== Action item ==
From the entries that follow, copy each line in which "computer" appears.

[Collected data entries]
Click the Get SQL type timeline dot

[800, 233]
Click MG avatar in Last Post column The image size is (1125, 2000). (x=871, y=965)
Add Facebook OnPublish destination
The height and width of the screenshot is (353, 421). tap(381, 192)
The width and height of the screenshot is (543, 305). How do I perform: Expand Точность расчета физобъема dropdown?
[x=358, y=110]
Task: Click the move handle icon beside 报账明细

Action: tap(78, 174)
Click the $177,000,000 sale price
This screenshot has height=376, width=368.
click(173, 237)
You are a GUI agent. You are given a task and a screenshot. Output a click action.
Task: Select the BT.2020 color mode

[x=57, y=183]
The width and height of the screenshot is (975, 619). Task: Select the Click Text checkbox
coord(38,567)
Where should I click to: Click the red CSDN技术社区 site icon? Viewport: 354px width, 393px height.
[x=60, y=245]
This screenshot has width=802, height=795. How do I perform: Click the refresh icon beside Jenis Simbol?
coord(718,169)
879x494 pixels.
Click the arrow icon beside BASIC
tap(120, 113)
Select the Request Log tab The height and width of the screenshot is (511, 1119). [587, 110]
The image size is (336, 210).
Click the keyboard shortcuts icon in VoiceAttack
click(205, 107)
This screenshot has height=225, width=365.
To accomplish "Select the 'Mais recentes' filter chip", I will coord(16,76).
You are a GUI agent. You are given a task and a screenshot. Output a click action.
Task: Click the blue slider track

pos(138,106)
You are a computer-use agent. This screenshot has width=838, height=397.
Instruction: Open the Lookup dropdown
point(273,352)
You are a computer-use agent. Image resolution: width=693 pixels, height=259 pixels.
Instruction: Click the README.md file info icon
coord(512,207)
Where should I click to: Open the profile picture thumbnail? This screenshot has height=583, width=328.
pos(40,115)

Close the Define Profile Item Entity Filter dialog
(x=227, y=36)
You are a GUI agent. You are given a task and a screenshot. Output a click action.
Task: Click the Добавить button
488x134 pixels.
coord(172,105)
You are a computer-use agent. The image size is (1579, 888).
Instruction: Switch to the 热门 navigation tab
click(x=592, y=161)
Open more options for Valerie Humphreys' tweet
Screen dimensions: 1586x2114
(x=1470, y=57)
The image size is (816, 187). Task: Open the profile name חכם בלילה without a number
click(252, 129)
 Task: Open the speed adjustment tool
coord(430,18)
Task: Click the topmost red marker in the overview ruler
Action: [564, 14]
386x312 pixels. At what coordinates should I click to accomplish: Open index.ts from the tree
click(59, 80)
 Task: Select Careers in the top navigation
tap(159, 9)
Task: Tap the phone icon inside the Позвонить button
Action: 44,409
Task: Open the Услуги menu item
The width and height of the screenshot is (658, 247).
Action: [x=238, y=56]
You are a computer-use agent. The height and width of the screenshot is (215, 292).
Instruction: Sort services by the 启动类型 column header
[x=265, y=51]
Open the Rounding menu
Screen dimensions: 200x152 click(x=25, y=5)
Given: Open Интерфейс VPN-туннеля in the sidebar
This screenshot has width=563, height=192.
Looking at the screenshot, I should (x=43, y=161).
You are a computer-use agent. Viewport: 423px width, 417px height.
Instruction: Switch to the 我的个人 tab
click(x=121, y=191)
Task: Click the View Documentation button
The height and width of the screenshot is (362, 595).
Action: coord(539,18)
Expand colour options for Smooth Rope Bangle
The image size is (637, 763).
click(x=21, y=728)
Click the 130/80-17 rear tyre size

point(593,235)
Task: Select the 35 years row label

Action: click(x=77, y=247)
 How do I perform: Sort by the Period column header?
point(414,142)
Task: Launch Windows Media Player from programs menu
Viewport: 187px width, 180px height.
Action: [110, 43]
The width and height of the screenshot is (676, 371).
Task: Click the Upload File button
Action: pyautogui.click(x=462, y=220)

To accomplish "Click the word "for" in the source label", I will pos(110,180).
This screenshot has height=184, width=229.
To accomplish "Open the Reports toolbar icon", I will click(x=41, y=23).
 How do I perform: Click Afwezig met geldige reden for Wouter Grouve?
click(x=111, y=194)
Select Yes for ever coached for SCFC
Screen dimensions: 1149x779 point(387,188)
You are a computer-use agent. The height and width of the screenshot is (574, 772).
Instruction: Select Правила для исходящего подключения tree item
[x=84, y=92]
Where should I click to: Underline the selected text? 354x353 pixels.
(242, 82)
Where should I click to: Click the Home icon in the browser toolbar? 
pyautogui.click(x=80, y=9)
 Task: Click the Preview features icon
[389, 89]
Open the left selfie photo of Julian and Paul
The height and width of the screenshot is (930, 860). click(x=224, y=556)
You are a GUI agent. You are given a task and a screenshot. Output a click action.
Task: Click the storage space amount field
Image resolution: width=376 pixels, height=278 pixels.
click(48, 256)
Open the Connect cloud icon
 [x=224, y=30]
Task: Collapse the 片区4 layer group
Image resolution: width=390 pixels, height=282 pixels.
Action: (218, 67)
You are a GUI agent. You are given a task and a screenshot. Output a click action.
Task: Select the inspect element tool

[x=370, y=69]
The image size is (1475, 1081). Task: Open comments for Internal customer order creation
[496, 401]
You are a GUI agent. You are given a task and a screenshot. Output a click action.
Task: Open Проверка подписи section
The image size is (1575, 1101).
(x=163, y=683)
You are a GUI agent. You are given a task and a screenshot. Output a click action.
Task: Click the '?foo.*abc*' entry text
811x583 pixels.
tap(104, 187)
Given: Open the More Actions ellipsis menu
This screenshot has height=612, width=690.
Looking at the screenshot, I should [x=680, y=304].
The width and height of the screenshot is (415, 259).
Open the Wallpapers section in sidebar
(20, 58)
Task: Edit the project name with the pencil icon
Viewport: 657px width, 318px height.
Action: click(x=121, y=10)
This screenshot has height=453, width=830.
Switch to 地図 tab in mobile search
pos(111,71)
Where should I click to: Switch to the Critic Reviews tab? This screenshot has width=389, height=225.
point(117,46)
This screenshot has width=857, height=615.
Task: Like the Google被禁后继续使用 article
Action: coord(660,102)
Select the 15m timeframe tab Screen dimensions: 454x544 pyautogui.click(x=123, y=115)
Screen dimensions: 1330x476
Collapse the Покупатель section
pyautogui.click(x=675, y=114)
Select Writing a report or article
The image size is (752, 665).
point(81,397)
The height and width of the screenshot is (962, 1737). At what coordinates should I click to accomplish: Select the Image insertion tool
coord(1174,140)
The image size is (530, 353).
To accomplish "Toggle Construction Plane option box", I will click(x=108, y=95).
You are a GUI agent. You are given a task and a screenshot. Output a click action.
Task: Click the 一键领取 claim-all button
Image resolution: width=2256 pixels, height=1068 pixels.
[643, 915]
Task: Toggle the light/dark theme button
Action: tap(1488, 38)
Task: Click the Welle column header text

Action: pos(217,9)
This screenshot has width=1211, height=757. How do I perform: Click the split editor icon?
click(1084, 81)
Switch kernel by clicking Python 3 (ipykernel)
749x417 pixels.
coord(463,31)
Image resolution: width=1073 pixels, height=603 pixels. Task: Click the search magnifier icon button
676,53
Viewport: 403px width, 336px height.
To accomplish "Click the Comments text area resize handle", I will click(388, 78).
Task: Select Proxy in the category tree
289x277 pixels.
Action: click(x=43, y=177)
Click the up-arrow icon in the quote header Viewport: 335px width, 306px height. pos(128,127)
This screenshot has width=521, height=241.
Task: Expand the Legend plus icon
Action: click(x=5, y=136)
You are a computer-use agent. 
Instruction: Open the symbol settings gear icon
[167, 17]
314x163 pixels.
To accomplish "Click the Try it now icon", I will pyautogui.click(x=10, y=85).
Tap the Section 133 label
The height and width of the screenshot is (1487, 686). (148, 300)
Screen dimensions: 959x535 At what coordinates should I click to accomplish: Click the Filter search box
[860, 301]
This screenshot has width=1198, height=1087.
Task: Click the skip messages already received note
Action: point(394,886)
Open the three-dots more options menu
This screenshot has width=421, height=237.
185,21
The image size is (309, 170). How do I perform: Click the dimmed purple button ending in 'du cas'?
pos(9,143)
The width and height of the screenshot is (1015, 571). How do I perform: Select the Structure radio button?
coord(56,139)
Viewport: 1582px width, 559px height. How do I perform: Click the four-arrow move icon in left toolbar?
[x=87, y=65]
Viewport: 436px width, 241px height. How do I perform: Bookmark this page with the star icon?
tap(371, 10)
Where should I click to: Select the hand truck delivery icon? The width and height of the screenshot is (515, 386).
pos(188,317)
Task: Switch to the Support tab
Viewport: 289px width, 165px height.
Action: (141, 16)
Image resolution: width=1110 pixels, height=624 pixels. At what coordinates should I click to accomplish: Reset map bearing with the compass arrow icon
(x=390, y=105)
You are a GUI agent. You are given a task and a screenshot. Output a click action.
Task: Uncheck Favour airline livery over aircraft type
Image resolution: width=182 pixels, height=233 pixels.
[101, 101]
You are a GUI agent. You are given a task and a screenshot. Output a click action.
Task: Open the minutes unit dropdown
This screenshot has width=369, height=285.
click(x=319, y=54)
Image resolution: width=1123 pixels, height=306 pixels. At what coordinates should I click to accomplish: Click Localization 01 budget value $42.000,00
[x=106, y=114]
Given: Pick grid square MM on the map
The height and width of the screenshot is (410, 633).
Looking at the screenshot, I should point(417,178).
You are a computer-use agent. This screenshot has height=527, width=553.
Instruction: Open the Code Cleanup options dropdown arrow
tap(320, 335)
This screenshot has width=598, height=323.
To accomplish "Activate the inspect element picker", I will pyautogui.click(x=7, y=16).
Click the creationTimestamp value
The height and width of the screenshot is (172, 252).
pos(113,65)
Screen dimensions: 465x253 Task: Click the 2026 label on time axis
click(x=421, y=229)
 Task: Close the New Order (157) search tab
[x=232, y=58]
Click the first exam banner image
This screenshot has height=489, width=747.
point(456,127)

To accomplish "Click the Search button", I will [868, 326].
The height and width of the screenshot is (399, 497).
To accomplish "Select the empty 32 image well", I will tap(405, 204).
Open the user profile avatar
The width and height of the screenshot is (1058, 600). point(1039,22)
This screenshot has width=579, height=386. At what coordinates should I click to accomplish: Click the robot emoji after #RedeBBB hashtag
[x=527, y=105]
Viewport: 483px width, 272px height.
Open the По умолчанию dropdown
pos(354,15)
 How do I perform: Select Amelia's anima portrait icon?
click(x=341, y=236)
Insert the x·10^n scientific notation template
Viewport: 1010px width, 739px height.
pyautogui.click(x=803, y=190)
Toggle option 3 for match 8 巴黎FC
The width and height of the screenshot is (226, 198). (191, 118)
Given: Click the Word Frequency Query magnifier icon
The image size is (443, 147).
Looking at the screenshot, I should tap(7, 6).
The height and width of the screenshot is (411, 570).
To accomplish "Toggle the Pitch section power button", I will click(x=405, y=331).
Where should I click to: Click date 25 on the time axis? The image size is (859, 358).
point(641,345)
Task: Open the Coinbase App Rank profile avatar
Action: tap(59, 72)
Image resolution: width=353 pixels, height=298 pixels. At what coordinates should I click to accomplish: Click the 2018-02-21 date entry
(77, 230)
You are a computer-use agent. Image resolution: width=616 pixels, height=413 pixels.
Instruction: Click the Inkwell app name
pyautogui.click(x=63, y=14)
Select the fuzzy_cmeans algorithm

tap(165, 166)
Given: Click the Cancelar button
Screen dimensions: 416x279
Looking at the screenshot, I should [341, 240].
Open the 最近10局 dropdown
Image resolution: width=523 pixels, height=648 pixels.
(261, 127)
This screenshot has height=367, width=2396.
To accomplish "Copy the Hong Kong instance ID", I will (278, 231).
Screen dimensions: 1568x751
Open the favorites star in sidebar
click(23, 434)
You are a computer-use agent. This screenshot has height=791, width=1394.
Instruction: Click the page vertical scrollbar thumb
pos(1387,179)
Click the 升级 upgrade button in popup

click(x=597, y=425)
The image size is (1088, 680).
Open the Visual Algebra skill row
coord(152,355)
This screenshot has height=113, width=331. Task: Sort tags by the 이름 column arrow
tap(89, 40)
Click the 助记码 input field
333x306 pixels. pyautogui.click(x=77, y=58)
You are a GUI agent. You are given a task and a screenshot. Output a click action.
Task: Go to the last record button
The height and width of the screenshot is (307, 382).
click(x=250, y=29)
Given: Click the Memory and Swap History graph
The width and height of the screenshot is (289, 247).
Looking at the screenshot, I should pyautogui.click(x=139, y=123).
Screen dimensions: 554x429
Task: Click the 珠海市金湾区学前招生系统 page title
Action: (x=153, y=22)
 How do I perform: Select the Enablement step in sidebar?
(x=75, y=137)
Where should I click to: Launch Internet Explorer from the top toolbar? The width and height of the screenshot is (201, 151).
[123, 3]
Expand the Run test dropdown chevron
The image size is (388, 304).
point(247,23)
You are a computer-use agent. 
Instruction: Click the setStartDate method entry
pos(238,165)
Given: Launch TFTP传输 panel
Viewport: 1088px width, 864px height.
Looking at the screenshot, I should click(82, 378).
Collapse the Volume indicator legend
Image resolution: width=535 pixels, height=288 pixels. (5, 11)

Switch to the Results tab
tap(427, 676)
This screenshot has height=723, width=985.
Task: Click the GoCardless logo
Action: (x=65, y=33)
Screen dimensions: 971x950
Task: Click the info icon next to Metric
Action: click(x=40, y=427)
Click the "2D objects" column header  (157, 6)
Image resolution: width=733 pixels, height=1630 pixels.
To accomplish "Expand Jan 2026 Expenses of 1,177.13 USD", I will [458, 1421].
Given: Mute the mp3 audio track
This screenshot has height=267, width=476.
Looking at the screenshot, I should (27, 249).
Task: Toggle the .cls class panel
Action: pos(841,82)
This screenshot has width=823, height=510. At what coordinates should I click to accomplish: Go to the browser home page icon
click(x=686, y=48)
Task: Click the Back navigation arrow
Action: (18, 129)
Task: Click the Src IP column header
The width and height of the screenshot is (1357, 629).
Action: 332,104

== Your solution ==
You are a computer-use agent. This screenshot has width=838, height=397.
You are a computer-use agent. Image resolution: width=693 pixels, height=259 pixels.
You are a computer-use agent. The image size is (1579, 888).
You are a computer-use agent. The height and width of the screenshot is (215, 292).
You are a computer-use agent. Viewport: 423px width, 417px height.
You are a computer-use agent. The height and width of the screenshot is (574, 772).
You are a computer-use agent. 
You are a computer-use agent. This screenshot has height=527, width=553.
You are a computer-use agent. Image resolution: width=616 pixels, height=413 pixels.
You are a computer-use agent. This screenshot has height=791, width=1394.
You are a computer-use agent. 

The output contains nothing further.